Sure, there're 2 sessions that are devoted for 2 updates from the guidelines. One of them is an update of new guidelines that have been developed. The GINA [Global Initiative for Asthma] guidelines have existed for a while and implicate the treatment and management of asthma. The GINA guidelines are updated periodically. So there is a new 2020 update of the GINA guidelines, and I'm looking forward to hearing information about that update.
There also is a new guideline that has been produced by the European Respiratory Society [ERS] and the American Thoracic Society [ATS]. And this new guideline fills a gap on treatment elements, and there will be information and an update provided on that new guideline.
Finally, there'll be, in the first session, a talk about implementation of guidelines. That's always a challenge for us. It's not easy, but the work of developing a guideline only becomes important when you can take the things that you've learned and implement them into practice. And sometimes our biggest barrier is actually turning into reality those things that we know should work and getting practitioners to adopt the practices that we suggest and support in a guideline. That third talk will be about implementation, which I think will be important.
There's a second session on the guidelines also. And I think that, to me and to many advanced practitioners, may even be more interesting because what will be talked about in the second session are those elements that are implicated in the guidelines.
But these talks go beyond the guidelines to touch on areas that are interesting and different and where we're challenged. So one of those talks will be about anti-IL-5 treatments. These biologic agents are being used, and they are supported especially in the ERS/ATS guideline. But what this talk will be about is, what do you do when those agents don't work? And I think that will be really an interesting talk for us.

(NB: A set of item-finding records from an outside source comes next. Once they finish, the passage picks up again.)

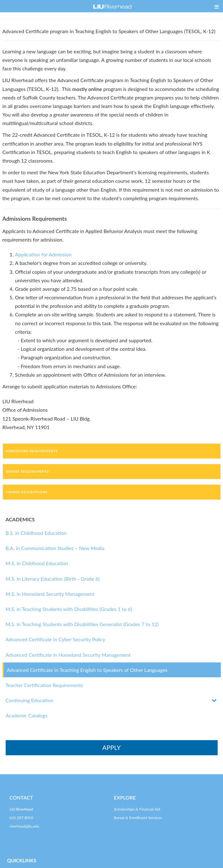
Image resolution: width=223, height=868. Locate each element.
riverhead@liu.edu (24, 826)
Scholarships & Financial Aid (137, 809)
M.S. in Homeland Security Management (50, 594)
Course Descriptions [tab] (27, 492)
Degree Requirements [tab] (28, 471)
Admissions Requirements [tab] (32, 451)
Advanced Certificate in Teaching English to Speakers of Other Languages (87, 670)
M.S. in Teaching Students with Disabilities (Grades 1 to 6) (69, 609)
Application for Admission (43, 254)
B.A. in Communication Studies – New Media (55, 548)
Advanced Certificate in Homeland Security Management (68, 655)
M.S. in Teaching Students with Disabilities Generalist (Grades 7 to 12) (82, 624)
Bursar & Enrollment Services (138, 818)
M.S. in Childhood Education (37, 563)
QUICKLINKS (22, 860)
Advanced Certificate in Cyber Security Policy (55, 639)
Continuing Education (29, 700)
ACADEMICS (20, 519)
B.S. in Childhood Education (36, 533)
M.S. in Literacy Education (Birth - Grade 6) (53, 579)
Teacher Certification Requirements (44, 685)
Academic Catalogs (27, 715)
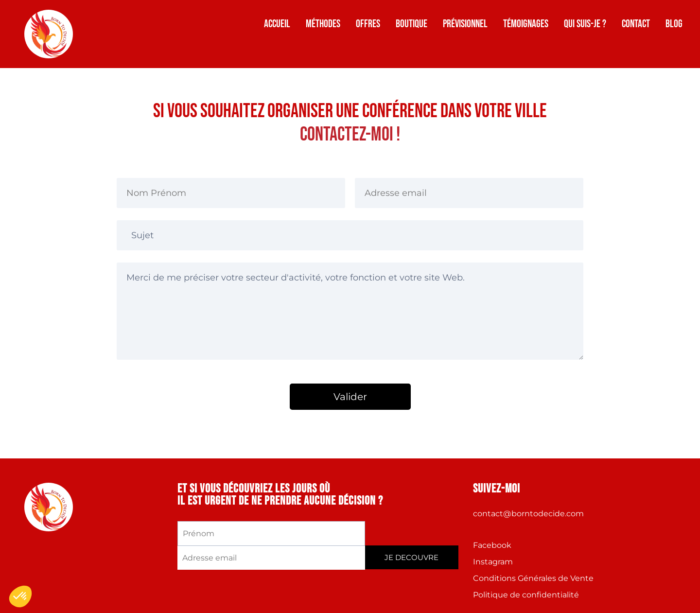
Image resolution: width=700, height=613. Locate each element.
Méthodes (323, 24)
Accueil (277, 24)
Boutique (411, 24)
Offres (368, 24)
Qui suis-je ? (585, 24)
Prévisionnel (465, 24)
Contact (636, 24)
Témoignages (525, 24)
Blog (674, 24)
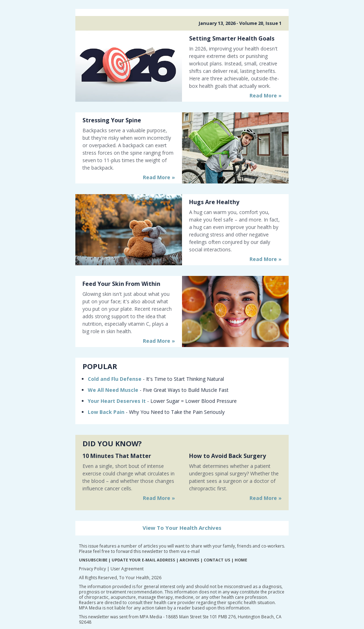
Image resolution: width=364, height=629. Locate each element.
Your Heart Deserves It (117, 401)
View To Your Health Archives (182, 528)
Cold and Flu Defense (114, 379)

The other, the second talk, will be about how to manage patients with what we call non–Th2-type asthma. And this also is a challenge for us. We have developed, in the science and medical practice of patients with asthma, we've developed grouping patients into whether whether or not they have Th2-type inflammation. And many of the biologic agents that we’re beginning to use are focused or targeted for the Th2-type phenotype patient. And so this talk will be about, what do you do when the patient doesn't have that that phenotype, is not in that group? What choices do you have?
And then the third talk in that session will be, because there are several different biologic agents available, which one do you choose? And so I think that'll be a fascinating talk. Those elements are not directly addressed in our guidelines, but they obviously are very closely related. And I think we'll learn a lot from those talks.